++++ Belge ++++

EKONOMİK/SİYASAL/SOSYAL SORUNLAR ve ÇIKIŞ!!!
Her alanın bir mantığı vardır, ekonomik alandamısınız, genel geçer kurallar, kaideler vardır, hatta sistem degişikse kural kaideler de degişir, bunlara dikkat etmek gerekir...
Örnegin siyasal alanda demokrasiyle krallık bir olur mu, kral/padişah ebedi yöneticidir, öldügünde yönetim hakkını miras yoluyla oğluna bırakır... Demokraside böyle bir şey abesle iştikaldir, vatandaşlar tepki gösterirler... Sistemlerin mantıgna göre işletilmezse, o toplum ekonomik, siyasal, sosyolojik hatalar yapar, bunları hata diye yapmaz, doğru olduğu hissi ile araştırma, geliştirmeye dayalı bilimsel bilgiden, yöntemlerinden uzak oldukları için yaparlar...
Bizde bazı hatalar yapıyoruz ve bu hataların sonucu sıkıntılar yaşıyoruz, nedir bu hatalar, neden yapıyoruz gelin beraberce buna bakalım mı? Ekonomik hatalar...

++++

_Görevleriniz_
1. Sorunlar üzerine yazıda, bir kral ya da padişah öldüğünde yönetim hakkının ne olduğu söyleniyor?
2. Sorunlar üzerine yazıyı iki cümleyle özetleyin.
3. Ekonomik, siyasal ve sosyal sorunları ele alan yazıyı son cümlesinden sonra sürdürün.

++++ Gösterilen Veriler ++++

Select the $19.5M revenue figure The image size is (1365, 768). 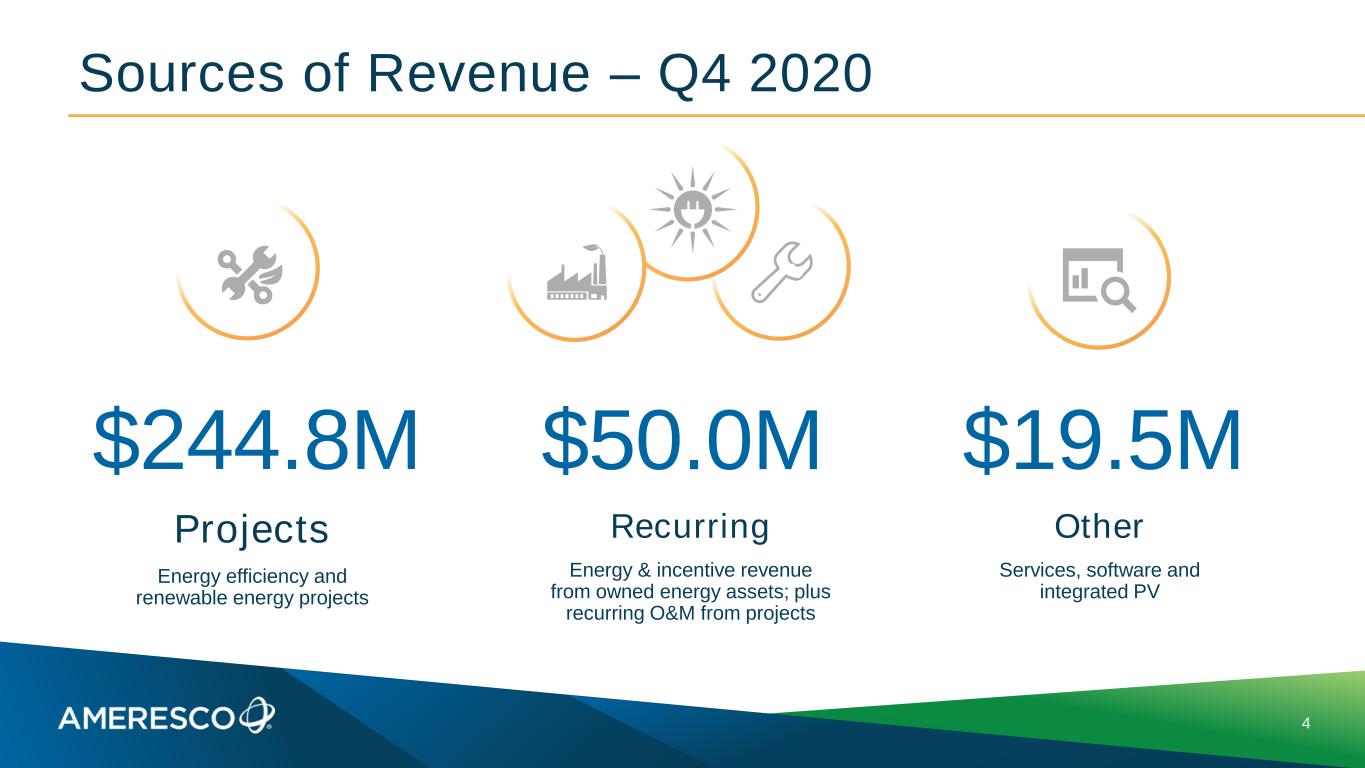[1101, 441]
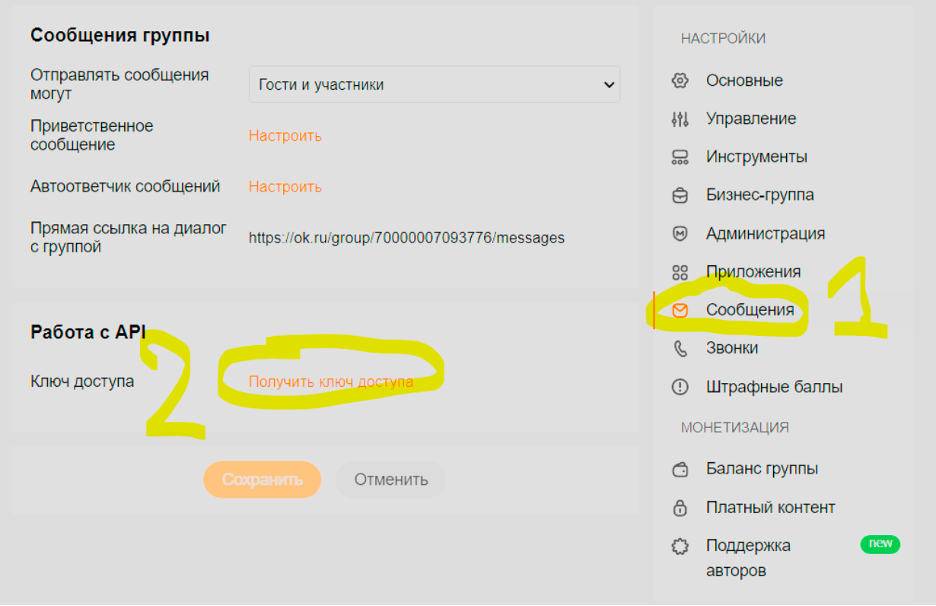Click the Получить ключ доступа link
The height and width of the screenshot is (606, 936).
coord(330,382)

++++

_Görevlere Göre Yanıtlar_
1. Yönetim hakkını miras yoluyla oğluna bırakır.

2. Her alanın kendi mantığı ve kuralları vardır ve sistem değişince bu kurallar da değişir. Sistemler kendi mantığına göre işletilmezse toplum, bilimsel bilgiden uzak olduğu için doğru sanarak ekonomik, siyasal ve sosyolojik hatalar yapar; bizim de sıkıntı yaşamamıza yol açan bu tür hatalar vardır.

3.
Yakın tarihimiz de “79 yılda göre yapan bütün hükümetler 714 milyar dolar harcama yapmışlar, 18 yıldır görev yapan hükümetimiz ise 2 trilyon 400 milyon dolar harcama yapmıştır... Bu harcamaların kaynagı neydi, nerelere yatırıldı, bunlar üzerine düşünülmeden ekonomik olarak yaptığımız hataları göremeyiz... Ekonomik hataları görmek için ne yapabiliriz? Önce hatayı görmek için görenlerin, bu hatadır diyebilecegi ifade özgürlüğü ortamı yaratılmalıdır bu hangi sistemle oluşturulmuştur? Demokratik hukuk devleti sisteminden uzaklaşamaya dayalı hatalar...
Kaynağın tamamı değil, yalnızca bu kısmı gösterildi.